Suppose that the average adult female spider lays an average of 100 eggs per month. Suppose that, independently, each egg has a 0.50 probability of surviving/hatching. Let’s randomly select a female spider and monitor her for a month. Let \(Y\) = number of eggs laid in a month, and let \(X\) = number of eggs that hatch.



  1. Poisson features
    Our study of spiders will utilize the Poisson model. Thus, we need to be able to describe features of a Poisson. To this end, consider some RV \(X \sim Pois(\lambda)\). Then \(X\) has pmf \[p_X(x) = \frac{e^{-\lambda}\lambda^x}{x!} \;\; \text{ for } x \in \{0,1,2,...\}\]

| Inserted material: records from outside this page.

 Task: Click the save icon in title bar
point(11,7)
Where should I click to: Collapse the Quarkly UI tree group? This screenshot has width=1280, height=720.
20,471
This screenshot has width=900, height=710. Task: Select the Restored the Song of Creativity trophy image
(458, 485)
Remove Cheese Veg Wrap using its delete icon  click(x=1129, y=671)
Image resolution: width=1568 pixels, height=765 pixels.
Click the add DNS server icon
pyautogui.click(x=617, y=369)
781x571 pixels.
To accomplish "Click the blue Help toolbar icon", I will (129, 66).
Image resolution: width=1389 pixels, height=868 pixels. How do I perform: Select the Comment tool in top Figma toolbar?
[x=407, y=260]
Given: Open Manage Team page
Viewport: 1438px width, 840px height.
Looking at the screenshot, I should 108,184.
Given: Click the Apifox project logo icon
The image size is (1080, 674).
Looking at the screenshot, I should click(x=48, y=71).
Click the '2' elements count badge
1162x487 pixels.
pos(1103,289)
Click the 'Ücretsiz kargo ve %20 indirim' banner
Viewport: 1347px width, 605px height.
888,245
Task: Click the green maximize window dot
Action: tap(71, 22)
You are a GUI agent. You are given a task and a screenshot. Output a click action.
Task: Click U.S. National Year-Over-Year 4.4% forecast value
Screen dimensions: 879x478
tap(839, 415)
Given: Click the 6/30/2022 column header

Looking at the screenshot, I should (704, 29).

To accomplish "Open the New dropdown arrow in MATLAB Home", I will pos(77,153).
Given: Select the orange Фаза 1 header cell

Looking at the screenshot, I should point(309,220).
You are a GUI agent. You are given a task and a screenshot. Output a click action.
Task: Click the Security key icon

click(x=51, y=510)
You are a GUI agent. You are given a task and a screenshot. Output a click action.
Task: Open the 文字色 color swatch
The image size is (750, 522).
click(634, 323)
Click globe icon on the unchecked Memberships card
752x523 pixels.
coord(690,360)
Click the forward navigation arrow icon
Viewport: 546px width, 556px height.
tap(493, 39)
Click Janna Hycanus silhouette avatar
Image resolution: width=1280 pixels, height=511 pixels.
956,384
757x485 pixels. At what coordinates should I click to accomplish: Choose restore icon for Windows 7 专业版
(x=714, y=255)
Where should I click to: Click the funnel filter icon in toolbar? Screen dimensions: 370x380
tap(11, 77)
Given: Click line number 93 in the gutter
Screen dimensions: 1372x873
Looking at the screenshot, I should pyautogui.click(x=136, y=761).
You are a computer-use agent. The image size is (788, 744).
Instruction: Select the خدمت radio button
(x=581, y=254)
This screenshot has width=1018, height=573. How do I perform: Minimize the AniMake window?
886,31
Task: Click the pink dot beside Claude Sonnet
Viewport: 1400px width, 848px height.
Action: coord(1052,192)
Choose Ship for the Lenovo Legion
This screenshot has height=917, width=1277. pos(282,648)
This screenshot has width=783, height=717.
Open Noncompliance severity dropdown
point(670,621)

    1. Prove that \(X\) has mgf \(M_X(t)=e^{\lambda(e^t−1)}\).
      HINT: Recall that \(M_X(t) = E(e^{tX})\)

    2. Set up a formula that we could use to calculate \(E(X)\) directly from the pmf \(p_X(x)\). (You do not need to solve this formula.)

    3. Alternatively, use the mgf to prove that \[E(X) = Var(X) = \lambda\]

    4. Use these results to fill in the table for the Poisson RVs illustrated below:

      RV \(p_X(x)\) \(E(X)\) \(Var(X)\)
      \(X \sim Pois(1)\)
      \(X \sim Pois(2)\)
      \(X \sim Pois(4)\)



  1. Poisson for spiders
    Based on spider research, it’s reasonable to assume that \(Y \stackrel{\cdot}{\sim} \text{Pois}(100)\):

    Fill in the following table of features for \(Y\).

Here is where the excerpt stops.